Every year when people ask me what my New Year resolution is, I typically tell them that it is a phrase, rather than a set of goals. In the past it has been phrases such as “try new things.” In 2019 it was “take up space,” although I feel like that should have been broken down into baby steps. I’m not very good about taking up space, but I am still learning. This year I asked myself what I wanted to work on for personal growth.
Self-esteem. Self-confidence. Self-awareness. Self-compassion. Self-respect. Self-care. Everything I felt that I needed to work on began with the exact same word; “self.” For so long I have put so much energy into dramas that are not my own. I’ve put up with emotional abuse and put downs. I have walked on egg shells for the past few years trying to do my best, but it was never enough. When I’ve tried to put up healthy boundaries they have been completely disrespected. I realized that just because someone is family or you care for them, it does not mean they have a free pass to be emotionally abusive to you. I learned that I’ve allowed a lot of negative energy to effect my wellbeing. That I have let the unhealthy behaviors of others control the projectory of my life. This year I want to shed that old skin and step into a more mentally healthy me.

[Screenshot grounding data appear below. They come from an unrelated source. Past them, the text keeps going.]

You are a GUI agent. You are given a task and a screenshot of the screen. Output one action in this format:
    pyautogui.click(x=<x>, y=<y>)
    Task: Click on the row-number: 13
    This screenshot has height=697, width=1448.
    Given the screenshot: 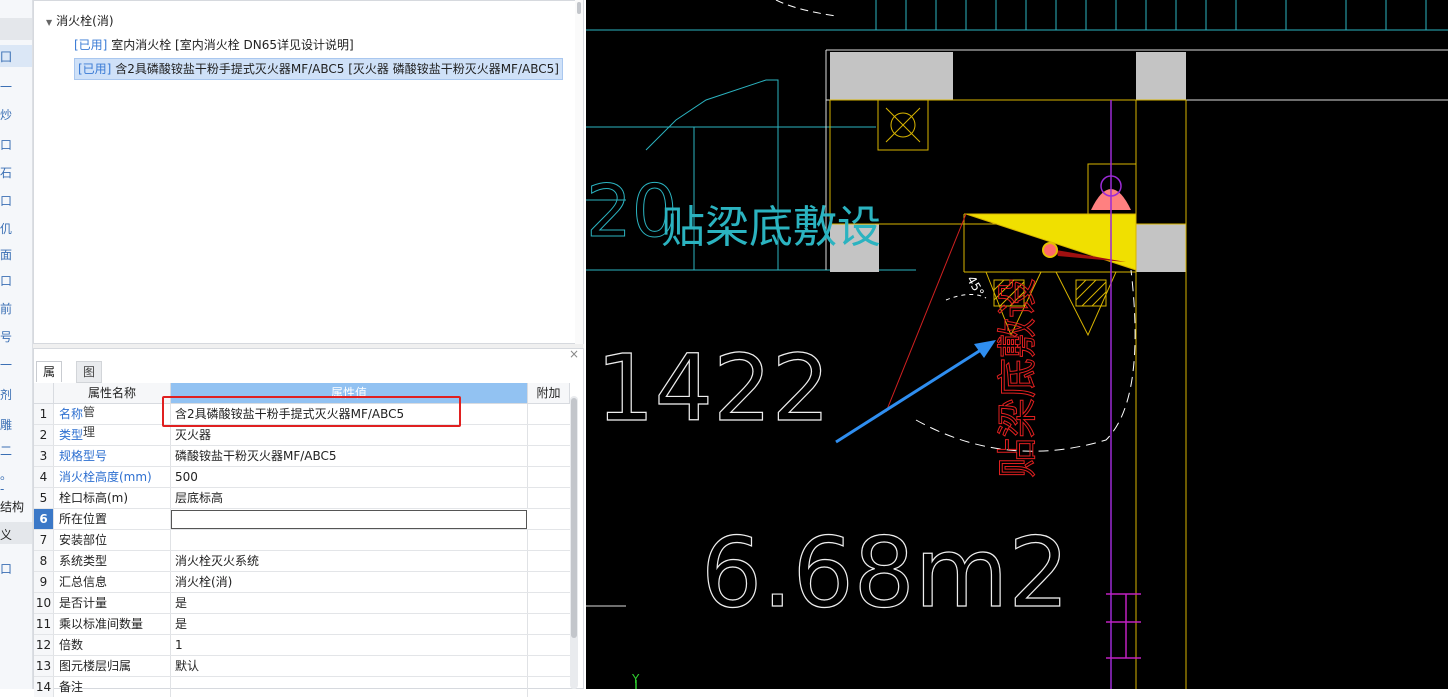 What is the action you would take?
    pyautogui.click(x=44, y=666)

Every time I put any sort of energy into living in the moment or working on my own happiness and wellbeing, I have let others bring me down. It was to the point where any time I travelled anywhere or did anything of importance, my phone would blow up with negative texts and harassing voicemails. Every event leading up to my wedding and every trip we have taken since. As a result I developed severe anxiety and depression. Through it all I have realized that I cannot take on the problems of others and it is not my responsibility to make others happy all the time, especially when it is taken advantage of and often discarded in return. I cannot control how others treat me or the lies that they tell, but I can control how I respond and how I treat myself. I cannot fix others or control the choices they make. Creating those healthy boundaries is something I’m still working on. In many ways, I feel like I’ve lost a part of myself. But I’m going to get it back. I am so thankful for my husband for being my all-time supporter. He is the one that really showed me that I deserve better. And most of all, I need to treat myself better as well.

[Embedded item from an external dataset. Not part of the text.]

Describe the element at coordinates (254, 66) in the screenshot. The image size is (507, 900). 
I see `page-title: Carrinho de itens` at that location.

Perhaps you have felt that way in some time in your life, maybe even at this moment, just like me. My word of the year is “self,” because it is so very important to our wellbeing to respect ourselves, care for ourselves, and be true to ourselves. Caring and loving others shouldn’t mean the sacrifice of ourselves. 2020 is going to be a year of healing my mind and my body from the trauma and anxiety.
Over the past couple years I have diminished my sense of self because I didn’t want to trigger a negative reaction. I’ve held myself back and I’ve put myself down, in large part in fear over the response of a couple people in my life. I have been afraid to truly thrive because doing so appeared to hurt those I cared about. But if this year taught me anything, it taught me how untrue that statement really is. The people closest to me are the most loving and supportive people and I am so thankful for them. The people that really love me treat me with kindness and want me to be happy. When you thrive, the world does not suffer in response. The more we can all thrive, the better our world will be. And if anyone’s response to you living your healthiest and happiest life is to tell you that it means you don’t care for them, to try to drag you down a peg, that it means you’re selfish, or that it hurts others when you’re healthy; recognize that nonsense for what it is. Those who truly love you want you to thrive too, even when they haven’t gotten there themselves. Anyone who does not want you to do well and be healthy and happy is not good for you.
Over the past several couple years I have been been consumed with this darker part of my reality. My weight has gone up and down, my appetite had dwindled to the point where I usually eat only one meal a day, and I’ve actually been loosing chunks of hair from stress and lack of nutrition. I’ve been exhausted and my neck and shoulders ache from the knotted muscles. My immune system has suffered and I look tired too. I don’t want to be that person any more. I want to thrive.
I am laying this out now because I have been in the process of letting it go. I’m not so great at that. But rather than turn my energy outward this year, I will be turning it towards myself with self love, compassion, respect, and care. This is the last time you’ll hear me lay out these old problems as I move forward. I wanted to share them with you today because as we move forward you’ll see picture perfect moments and positive resolutions, which plays into the idea that life is perfect. I’m no longer going to ruminate on what harms me. 2020 is going to be a truly lovely year. You know the phrase, “When it rains, it pours.” My new mantra is going to be, “When it rains, open an umbrella.” Self-love, self-care, and self-compassion is that umbrella.
2020 is my year of self. Whether you’re going through a rough patch or a rough year, I hope that you too take the time to care for yourself.